---- GIVEN RECORDS

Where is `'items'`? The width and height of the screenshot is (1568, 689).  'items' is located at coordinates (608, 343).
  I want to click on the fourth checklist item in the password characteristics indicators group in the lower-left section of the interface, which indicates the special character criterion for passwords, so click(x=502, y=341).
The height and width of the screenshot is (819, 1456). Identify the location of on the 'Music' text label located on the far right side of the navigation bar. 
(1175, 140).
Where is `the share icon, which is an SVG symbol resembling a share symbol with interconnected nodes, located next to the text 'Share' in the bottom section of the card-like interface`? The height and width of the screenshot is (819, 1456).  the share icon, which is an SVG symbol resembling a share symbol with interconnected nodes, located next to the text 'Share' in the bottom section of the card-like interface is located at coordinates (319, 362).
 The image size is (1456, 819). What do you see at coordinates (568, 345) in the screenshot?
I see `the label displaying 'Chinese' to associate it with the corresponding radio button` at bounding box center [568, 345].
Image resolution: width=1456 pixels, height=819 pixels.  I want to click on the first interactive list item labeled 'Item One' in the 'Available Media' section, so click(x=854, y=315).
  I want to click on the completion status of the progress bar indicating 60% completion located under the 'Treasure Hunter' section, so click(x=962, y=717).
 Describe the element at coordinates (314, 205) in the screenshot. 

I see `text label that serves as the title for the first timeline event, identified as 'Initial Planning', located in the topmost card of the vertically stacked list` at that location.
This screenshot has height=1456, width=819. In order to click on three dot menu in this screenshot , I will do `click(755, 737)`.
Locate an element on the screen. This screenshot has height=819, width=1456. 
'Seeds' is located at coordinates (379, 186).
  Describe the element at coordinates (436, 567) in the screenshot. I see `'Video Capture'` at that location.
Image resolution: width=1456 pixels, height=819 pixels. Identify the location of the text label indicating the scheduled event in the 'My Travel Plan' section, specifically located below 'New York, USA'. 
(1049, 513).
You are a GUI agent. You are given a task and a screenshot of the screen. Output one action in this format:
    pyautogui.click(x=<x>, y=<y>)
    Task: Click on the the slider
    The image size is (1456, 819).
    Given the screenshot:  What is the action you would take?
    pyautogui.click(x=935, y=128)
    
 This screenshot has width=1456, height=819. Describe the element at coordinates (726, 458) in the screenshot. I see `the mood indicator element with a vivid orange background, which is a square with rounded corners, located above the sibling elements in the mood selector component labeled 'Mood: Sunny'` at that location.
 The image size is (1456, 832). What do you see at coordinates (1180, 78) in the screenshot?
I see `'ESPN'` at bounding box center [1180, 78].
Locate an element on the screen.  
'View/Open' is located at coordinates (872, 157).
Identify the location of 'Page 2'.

--------

(STATED PROBLEM) Reproduce the records verbatim from the very beginning up to and including the line that contains "(1175, 140).".

(THE COMPLETED TASK)
Where is `'items'`? The width and height of the screenshot is (1568, 689).  'items' is located at coordinates (608, 343).
  I want to click on the fourth checklist item in the password characteristics indicators group in the lower-left section of the interface, which indicates the special character criterion for passwords, so click(x=502, y=341).
The height and width of the screenshot is (819, 1456). Identify the location of on the 'Music' text label located on the far right side of the navigation bar. 
(1175, 140).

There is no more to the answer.